** start Supplied material **

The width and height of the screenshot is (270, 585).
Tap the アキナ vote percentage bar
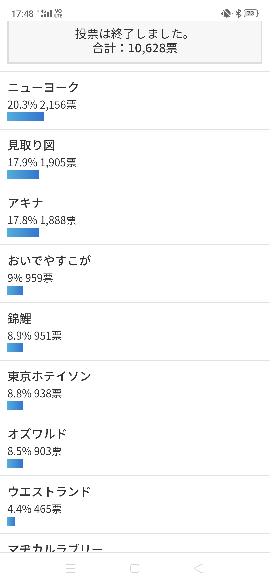24,233
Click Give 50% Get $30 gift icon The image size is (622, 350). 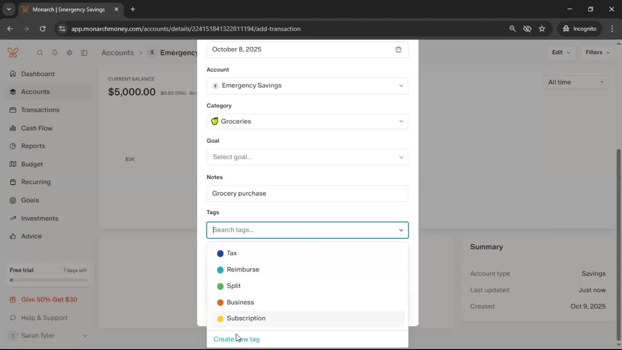pyautogui.click(x=13, y=300)
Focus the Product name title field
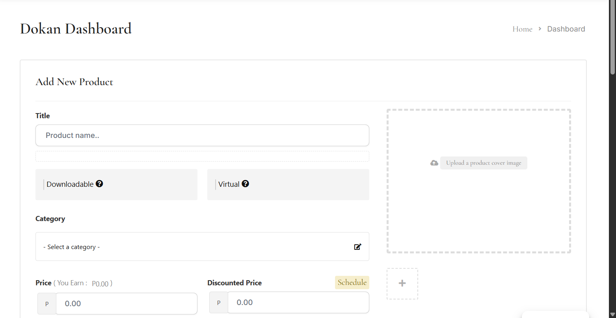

** end Supplied material **

__What you need to do__
Please count the lines in the records above that contain the word "width", matching case exactly, and give only that number.

__Correct result__
1